Which brings me to the focus of today’s post: the 1999 Serafini & Vidotto “Il Rosso Dell’Abazia.” It has nothing in common with “Astralis,” not on the surface. “Astralis” is fermented from Syrah; this wine is made using Cabernet Sauvignon, Merlot, and Cabernet Franc, a Bordeaux blend. Clarendon Hills is located 25 miles south of Adelaide, and northeast from the McLaren Vale in southern Australia; Serafini & Vidotto have their vineyards in Montello, a hilly area on the right bank of the Piave river in Treviso, a sub-region within Veneto (see photo).

“Astralis” is an ultra-boutique wine, a world-class luxury item made in a truly New World style. “Il Rosso Dell’Abazia,” on the other hand, is an exemplar of Cabernet Sauvignon in its Italian expression, but following the vinification philosophy and techniques of the great French makers. What do these wines share, what intangible quality? Easy: greatness. Why wax eloquent? It is greatness.

I opened the “Il Rosso Dell’Abazia” to celebrate moving to Brooklyn. It was to be paired with prime rib, roasted potatoes, and sauteed mushrooms, the first meal made in our new kitchen. If wine and food pairing could be considered a tango, this wine was definitely the leader. Textbook blood orange fading to pale rose-brown at the rim in the glass. On the nose, the first pour offered devious aromas, almost all secondary: rose petals, waterlilies, tar, olives, hung meats, and hints of dark fruit. In the mouth, “Il Rosso Dell’Abazia” felt like velvet. Over a decade of bottle-aging softened the tannins beautifully, giving it one of the finest textures of any wine I have tasted since “Astralis.” More dark fruit in the mouth, along with tobacco and a definite touch of balsamic spice. Long finish, echoing the completely even and balanced experience this wine provides. It touches greatness.

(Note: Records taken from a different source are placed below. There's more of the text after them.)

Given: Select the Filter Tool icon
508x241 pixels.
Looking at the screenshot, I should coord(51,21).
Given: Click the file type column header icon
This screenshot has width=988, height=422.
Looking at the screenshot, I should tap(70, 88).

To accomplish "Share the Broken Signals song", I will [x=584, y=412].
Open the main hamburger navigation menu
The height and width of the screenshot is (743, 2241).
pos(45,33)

Normally a bottle retails for $80, but I found some for $16 at wholesale. Buying another half-case today. I do not think it will last another year, having just peaked, so find this wine immediately. Pairs with roast game of any kind, simpler fare; let the wine lead you.

For a simple, straightforward wine that will please almost anybody you bring to dinner, try this 2005 Réserve des Vignerons Saumur Rouge, from the Cave des Vignerons in the Saumur region in the Loire Valley. It is made entirely with Cabernet Franc, the principle red grape of the Loire, although some Pinot Noir is grown here too.

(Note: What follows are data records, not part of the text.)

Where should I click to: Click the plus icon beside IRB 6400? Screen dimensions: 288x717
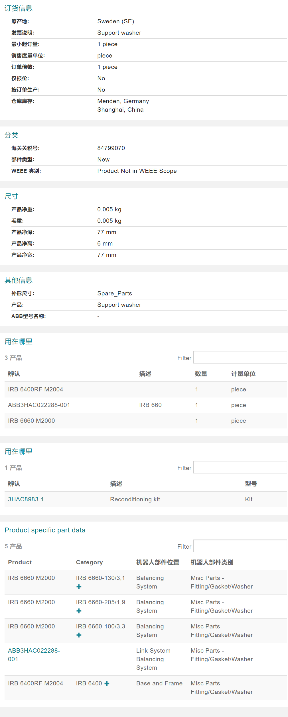pos(107,683)
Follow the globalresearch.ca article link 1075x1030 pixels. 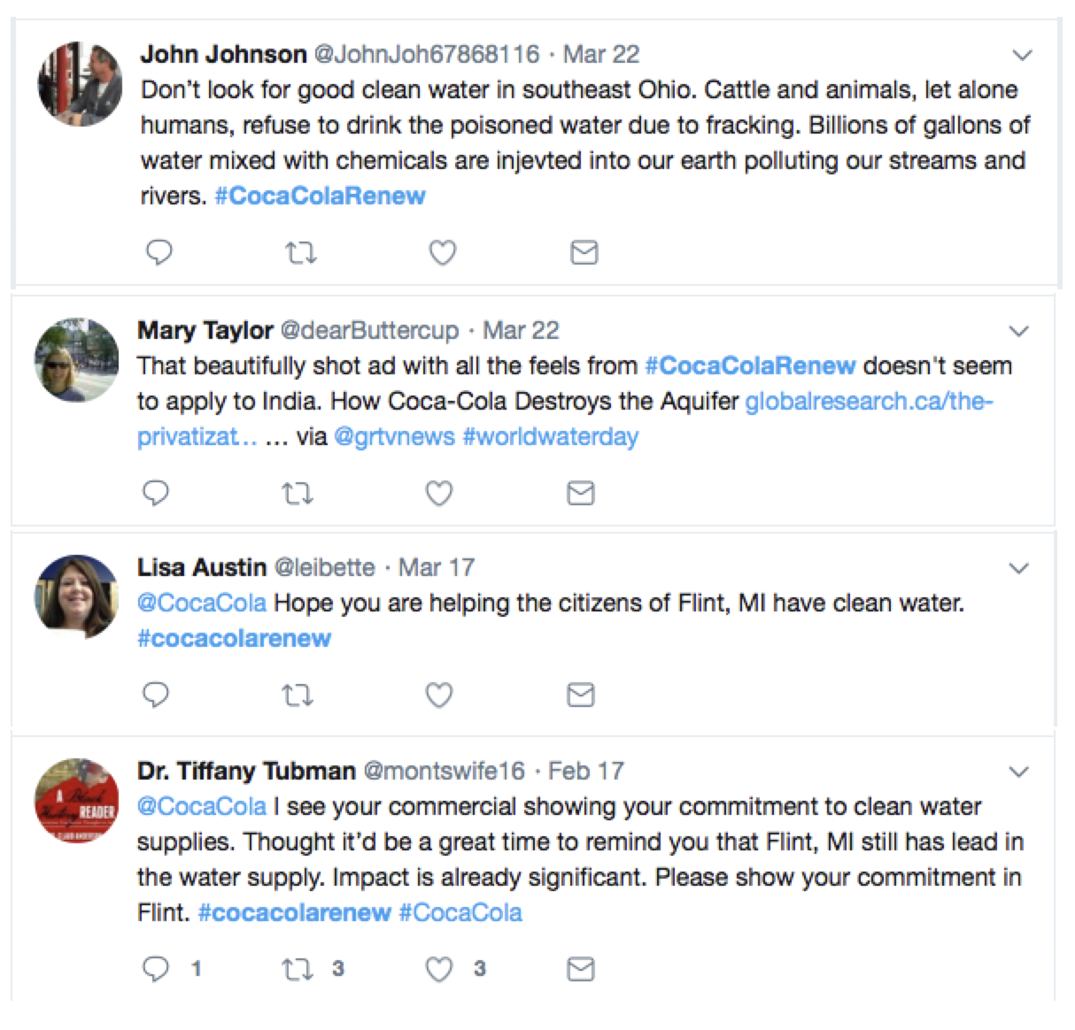click(869, 401)
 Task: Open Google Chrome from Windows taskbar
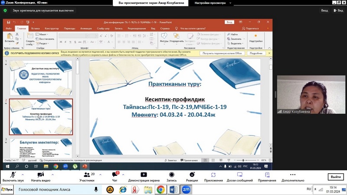click(160, 190)
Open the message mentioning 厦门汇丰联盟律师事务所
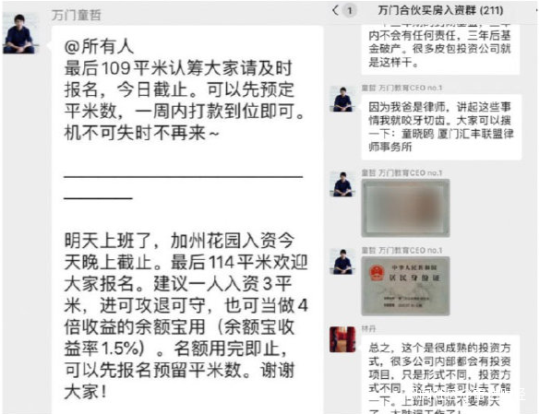This screenshot has width=539, height=414. tap(441, 127)
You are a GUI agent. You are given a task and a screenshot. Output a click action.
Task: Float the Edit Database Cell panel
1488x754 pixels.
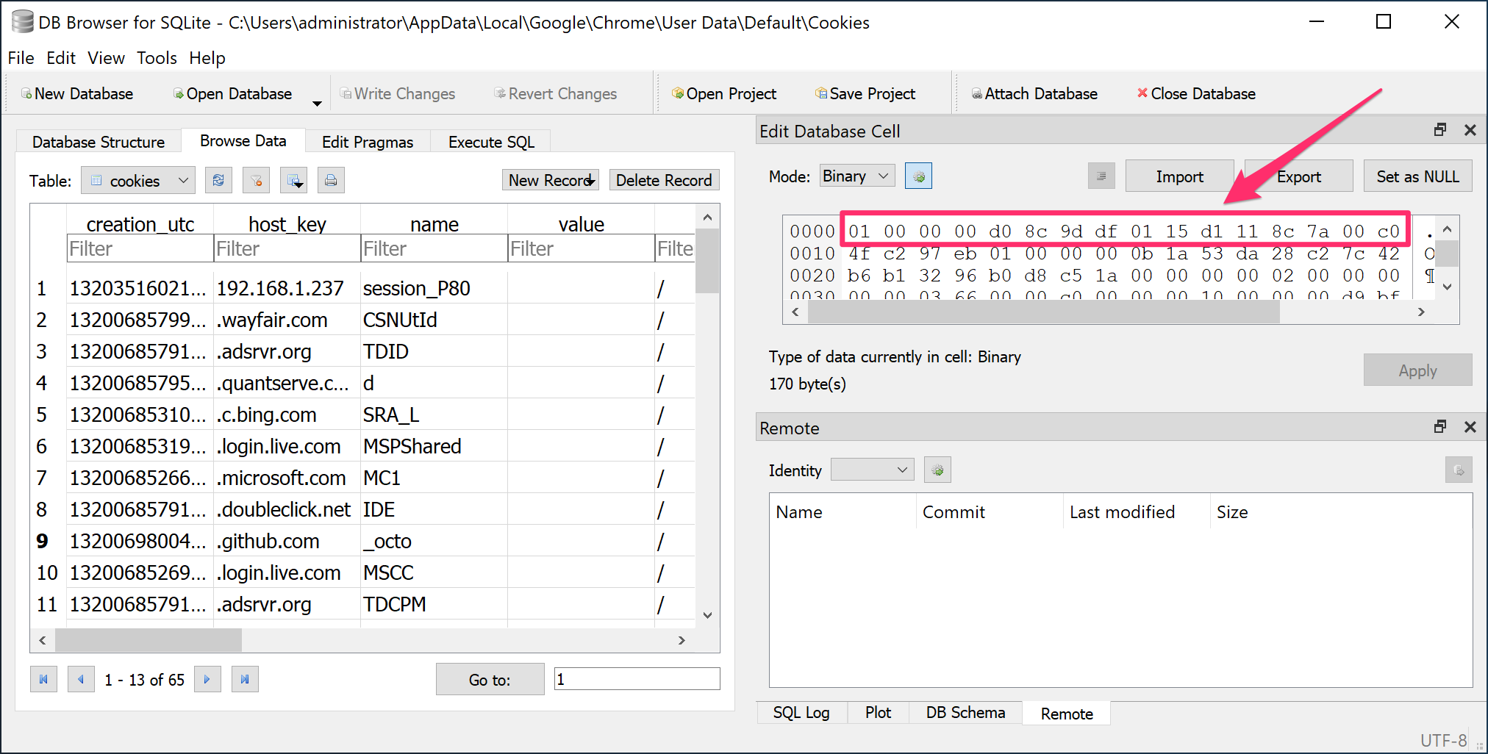[1439, 130]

The Cave des Vignerons was established in 1957 by a group of winemakers who wanted to band together to share knowledge and meet future challenges. Placed atop the Saint Cyr en Bourg hill at the center of a sprawling plot of vineyards, the site features two vertical shafts dug out of the local limestone, allowing the winemakers to take advantage of gravity flow in the winemaking process between the receiving area and the vats, located 25 meters below ground level.

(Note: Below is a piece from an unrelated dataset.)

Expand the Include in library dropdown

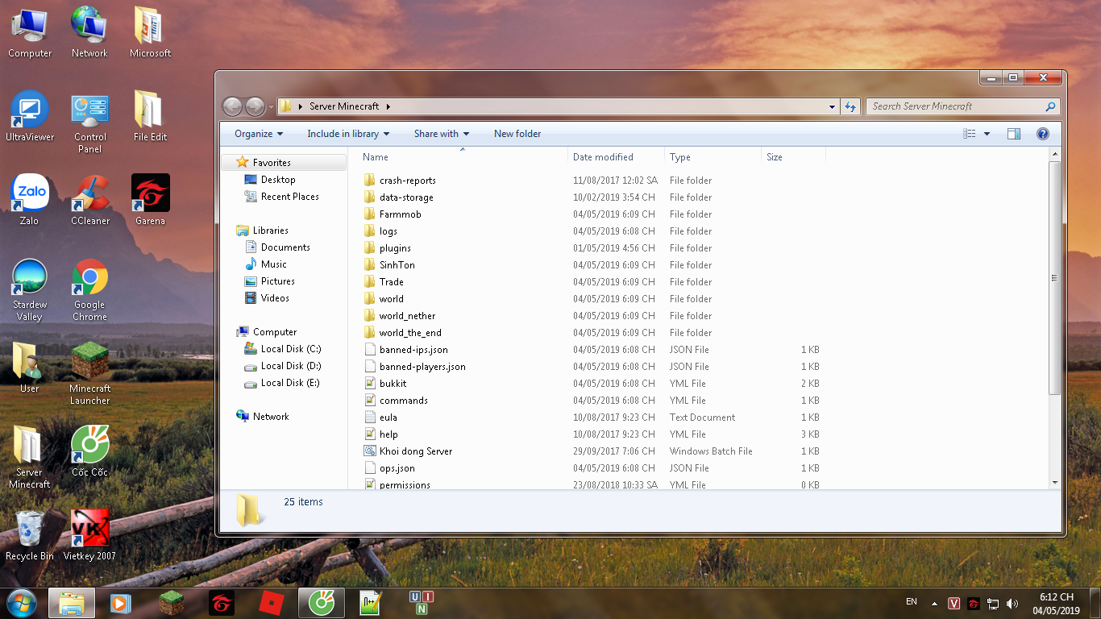(347, 134)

Light to medium-bodied, the wine itself is red violet in the glass, showing strong dark berries on the nose; I found it highly aromatic. In the mouth, supple tannins back a fruity core of blueberries and cherries, with hints of iron mineral, green olive, and pepper. Strident acidity completes the package, with a medium finish. Pairs well with roast meats. $7.

Picture the scene: Wednesday night. You have friends over for dinner. Somebody decided that it was time for some Coq au vin, perhaps veal roasted in herbs. You want a Bordeaux or something like it, but cannot possibly shell out more than $10. Enter this wine, the 2006 Seigneurs de Bergerac, a Bordeaux style blend of Cabernet Sauvignon and Merlot from the Bergerac region in the southwest of France. It is brick red in the glass, simple and yet highly aromatic for the price, showing notes of cherries and other berries on the nose. The mouthfeel is a little rough, but remains supple due to the healthy amount of Merlot in the blend, and overall proves very quaffable, with the dark blackberry and plum fruit accented by stony notes, a hint of mineral, and slightly coarse tannins which bite into meat. For the money, I say go for it. $9.